>> START TEXT

Wednesday, October 03, 2007

Knock knock...


The teamster captain on the show I'm currently working on is probably one of the sweetest dudes I've ever met. He's in his seventies now, but he was one of the top boxers in the country years ago before a stray punch ruined his one eye. He remains one of the most effortlessly funny people I've ever met though, due in large part to the fact that he's got an even sleazier sense of humor than I do, and he's much more apt to display it in the middle of the office, regardless of the age, gender, or sexual orientation of anyone around.

Before I started here he came into the office one day and somehow got into a story of how a girl he dated when he was younger wanted him to bring home some kind of "toy." So he stopped at the butchers shop and got a "big fuckin salami", and after having some trouble getting a condom on it ("you ever try gettin a scumbag on a fuckin salami???") he went to town on her with it, and apparently she LOVED it. I say apparently because he decided to get down on the ground and act the scene out for everyone in the office, playing the role of his ladyfriend. This is a seventy year old man, lying on his back, kicking his legs around in the air and doing his best impression of a woman getting railed with a giant salami and absolutely loving it.

>> END TEXT
>> START GIVEN DATA

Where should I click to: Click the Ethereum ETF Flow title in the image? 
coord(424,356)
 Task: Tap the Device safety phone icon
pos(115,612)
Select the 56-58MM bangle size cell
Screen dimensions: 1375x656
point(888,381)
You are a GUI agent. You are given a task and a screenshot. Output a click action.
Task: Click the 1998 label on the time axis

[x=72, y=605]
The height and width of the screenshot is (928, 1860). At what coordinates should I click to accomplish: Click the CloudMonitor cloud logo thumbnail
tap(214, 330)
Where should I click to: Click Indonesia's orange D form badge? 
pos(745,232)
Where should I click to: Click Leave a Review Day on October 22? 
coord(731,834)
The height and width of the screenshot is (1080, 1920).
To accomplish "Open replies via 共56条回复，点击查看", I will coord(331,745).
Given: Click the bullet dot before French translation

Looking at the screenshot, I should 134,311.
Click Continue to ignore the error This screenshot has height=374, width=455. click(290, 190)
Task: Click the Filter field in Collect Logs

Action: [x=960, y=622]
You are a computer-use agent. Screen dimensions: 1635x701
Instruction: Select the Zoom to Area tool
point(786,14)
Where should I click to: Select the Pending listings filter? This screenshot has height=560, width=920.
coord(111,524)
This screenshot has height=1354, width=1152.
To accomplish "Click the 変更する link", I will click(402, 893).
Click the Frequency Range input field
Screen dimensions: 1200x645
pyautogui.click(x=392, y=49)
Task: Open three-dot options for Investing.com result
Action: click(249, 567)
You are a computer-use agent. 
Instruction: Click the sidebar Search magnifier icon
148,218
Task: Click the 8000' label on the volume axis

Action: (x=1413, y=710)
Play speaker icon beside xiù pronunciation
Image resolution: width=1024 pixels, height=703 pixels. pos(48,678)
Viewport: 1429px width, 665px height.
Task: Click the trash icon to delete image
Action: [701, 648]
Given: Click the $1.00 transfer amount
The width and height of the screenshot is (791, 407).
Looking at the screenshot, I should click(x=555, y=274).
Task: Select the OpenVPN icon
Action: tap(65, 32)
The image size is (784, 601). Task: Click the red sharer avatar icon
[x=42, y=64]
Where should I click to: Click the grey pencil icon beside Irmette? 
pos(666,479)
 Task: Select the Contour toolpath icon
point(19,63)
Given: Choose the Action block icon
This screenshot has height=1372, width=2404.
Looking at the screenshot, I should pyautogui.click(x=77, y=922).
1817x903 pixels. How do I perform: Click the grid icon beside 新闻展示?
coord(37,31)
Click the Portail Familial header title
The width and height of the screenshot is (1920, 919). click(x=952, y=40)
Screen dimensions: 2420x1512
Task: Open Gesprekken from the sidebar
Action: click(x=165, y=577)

>> END GIVEN DATA

▸ EXERCISE INSTRUCTIONS:
[A] According to the blog post above, what ruined the teamster captain's one eye?
[B] Repeat, word for word, the part of the blog post that opens with the words containing "Wednesday, October 03, 2007" and closes with "of anyone around.".

▸ EXERCISE RESULTS:
[A] A stray punch ruined it.

[B]
Wednesday, October 03, 2007

Knock knock...


The teamster captain on the show I'm currently working on is probably one of the sweetest dudes I've ever met. He's in his seventies now, but he was one of the top boxers in the country years ago before a stray punch ruined his one eye. He remains one of the most effortlessly funny people I've ever met though, due in large part to the fact that he's got an even sleazier sense of humor than I do, and he's much more apt to display it in the middle of the office, regardless of the age, gender, or sexual orientation of anyone around.